Extract

A 52-year-old man is sent for a transoesophageal study (TOE) to evaluate his mitral valve. He has a history of end stage renal disease, coronary disease, left ventricular dysfunction, and extensive vascular disease including a Type B aortic dissection, endovascular repair of an abdominal aortic aneurysm, and peripheral vascular disease. Towards the end of the TOE, as the probe was being pulled out, a deep, penetrating ulcer (PU) was noted in the descending thoracic aorta at the level of the main pulmonary artery (Panels 1A and B, arrow). A four-beat narrow-angle 3D acquisition of this region revealed an ulcer with extensive calcification (Panel 2 A, arrows). Transillumination (TruView) of the PU accentuated the calcified areas (Panel 2B) and depth of the ulcer crater (asterisk). Computed tomography (CT) demonstrated the PU with calcified aortic walls (Panels 3A and B, arrows).

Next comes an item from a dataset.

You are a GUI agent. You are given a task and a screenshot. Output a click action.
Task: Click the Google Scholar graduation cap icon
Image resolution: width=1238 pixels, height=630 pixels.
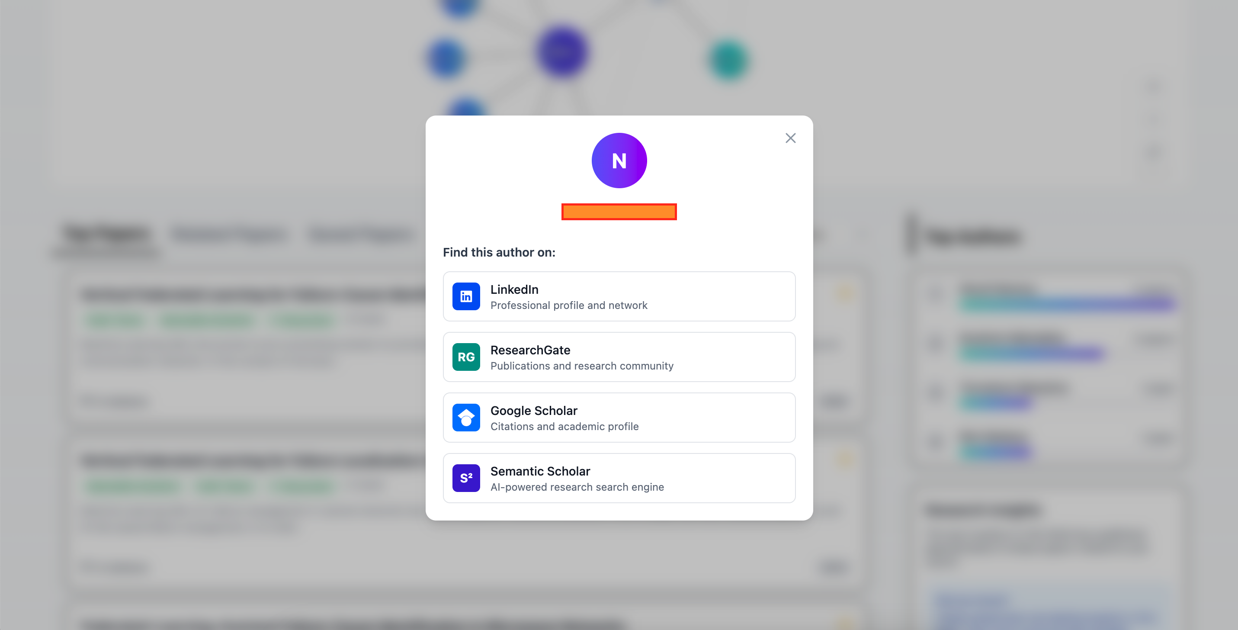pyautogui.click(x=466, y=418)
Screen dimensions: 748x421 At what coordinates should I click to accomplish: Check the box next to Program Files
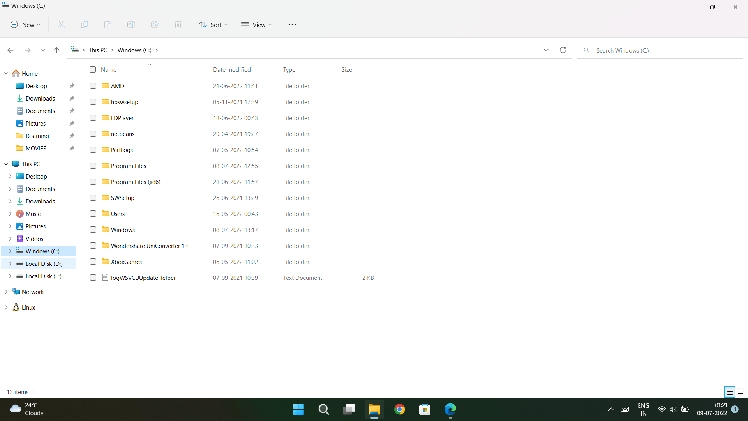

Note that Panels 3A and B on CT correspond with Panels 1 A and B on TOE, respectively. The area of calcification on the surface of the reconstructed aorta on CT (Panel 4A) denotes the PU. When the wall of the aorta was cropped into (Panel 4B) or the rendered aorta was entered from the caudal end to visualize the inside of the aorta (Panel 5), the PU was noted to look identical to the image captured on 3D. Note the singular piece of calcium (yellow arrow, Panels 2A, B, 4B, and 5) which is seen on both the 3D and CT images. This is an unusual case of a PU with excellent correlation of PU appearance between CT and 3D conveying the added insight provided by 3D echocardiography in this case.